Return, exactly as written, every line from the first line of the data below through the line that contains "The height and width of the screenshot is (457, 597).".

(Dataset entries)
__________

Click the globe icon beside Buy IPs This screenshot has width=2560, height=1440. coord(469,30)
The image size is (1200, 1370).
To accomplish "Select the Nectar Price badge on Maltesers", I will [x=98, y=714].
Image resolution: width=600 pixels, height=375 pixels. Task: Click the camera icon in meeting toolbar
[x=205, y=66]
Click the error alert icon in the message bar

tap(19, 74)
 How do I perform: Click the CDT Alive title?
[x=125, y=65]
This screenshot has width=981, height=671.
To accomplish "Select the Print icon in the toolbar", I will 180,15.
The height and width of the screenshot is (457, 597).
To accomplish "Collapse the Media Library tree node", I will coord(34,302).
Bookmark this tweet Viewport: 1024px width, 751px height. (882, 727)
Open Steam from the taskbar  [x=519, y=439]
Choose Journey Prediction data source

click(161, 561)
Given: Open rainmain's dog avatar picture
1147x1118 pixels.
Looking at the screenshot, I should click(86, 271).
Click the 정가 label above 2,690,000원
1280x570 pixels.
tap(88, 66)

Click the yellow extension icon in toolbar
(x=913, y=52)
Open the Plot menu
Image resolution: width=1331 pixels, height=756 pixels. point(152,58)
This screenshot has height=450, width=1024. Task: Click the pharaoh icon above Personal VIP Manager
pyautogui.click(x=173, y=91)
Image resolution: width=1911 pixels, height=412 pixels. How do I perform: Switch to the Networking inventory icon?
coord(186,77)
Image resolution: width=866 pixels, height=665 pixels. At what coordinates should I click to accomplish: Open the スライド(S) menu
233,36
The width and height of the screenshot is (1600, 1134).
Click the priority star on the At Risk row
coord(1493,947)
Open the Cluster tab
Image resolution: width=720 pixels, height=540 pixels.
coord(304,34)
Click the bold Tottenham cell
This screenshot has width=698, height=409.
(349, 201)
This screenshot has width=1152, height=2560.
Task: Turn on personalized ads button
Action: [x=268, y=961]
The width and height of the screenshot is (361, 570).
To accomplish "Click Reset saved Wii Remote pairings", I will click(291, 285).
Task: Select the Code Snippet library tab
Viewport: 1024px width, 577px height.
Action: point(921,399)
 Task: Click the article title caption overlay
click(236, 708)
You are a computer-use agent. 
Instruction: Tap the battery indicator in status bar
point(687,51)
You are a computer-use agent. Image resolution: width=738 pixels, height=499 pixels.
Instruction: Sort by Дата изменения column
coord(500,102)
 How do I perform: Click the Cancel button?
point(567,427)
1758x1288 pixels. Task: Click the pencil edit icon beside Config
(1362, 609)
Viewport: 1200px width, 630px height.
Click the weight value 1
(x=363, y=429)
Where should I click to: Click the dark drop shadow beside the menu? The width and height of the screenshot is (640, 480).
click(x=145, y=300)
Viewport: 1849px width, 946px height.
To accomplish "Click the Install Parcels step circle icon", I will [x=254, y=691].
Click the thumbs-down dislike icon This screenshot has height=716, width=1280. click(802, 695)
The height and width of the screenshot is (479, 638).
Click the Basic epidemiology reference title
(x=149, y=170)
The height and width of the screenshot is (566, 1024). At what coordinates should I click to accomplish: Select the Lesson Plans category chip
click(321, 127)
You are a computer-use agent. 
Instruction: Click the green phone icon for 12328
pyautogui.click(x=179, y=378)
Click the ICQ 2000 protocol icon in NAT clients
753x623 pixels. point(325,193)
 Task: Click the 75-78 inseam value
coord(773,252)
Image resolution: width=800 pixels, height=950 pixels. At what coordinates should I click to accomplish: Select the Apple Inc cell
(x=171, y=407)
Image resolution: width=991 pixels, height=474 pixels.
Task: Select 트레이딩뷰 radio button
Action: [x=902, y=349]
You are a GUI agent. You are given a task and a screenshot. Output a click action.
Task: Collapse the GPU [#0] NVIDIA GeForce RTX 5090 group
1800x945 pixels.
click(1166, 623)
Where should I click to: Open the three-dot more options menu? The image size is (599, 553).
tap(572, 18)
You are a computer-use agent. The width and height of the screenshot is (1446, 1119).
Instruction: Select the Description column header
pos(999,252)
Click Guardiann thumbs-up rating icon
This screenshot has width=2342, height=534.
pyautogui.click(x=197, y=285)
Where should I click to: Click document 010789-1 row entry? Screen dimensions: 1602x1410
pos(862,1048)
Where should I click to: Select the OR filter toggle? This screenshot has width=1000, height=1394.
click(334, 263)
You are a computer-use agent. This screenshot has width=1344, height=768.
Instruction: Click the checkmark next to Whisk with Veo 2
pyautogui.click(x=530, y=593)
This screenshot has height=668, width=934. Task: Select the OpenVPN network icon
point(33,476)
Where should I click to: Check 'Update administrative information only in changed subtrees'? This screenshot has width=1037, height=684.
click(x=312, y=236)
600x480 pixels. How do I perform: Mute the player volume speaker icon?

__________

# [Written solution]
Click the globe icon beside Buy IPs This screenshot has width=2560, height=1440. coord(469,30)
The image size is (1200, 1370).
To accomplish "Select the Nectar Price badge on Maltesers", I will [x=98, y=714].
Image resolution: width=600 pixels, height=375 pixels. Task: Click the camera icon in meeting toolbar
[x=205, y=66]
Click the error alert icon in the message bar

tap(19, 74)
 How do I perform: Click the CDT Alive title?
[x=125, y=65]
This screenshot has width=981, height=671.
To accomplish "Select the Print icon in the toolbar", I will 180,15.
The height and width of the screenshot is (457, 597).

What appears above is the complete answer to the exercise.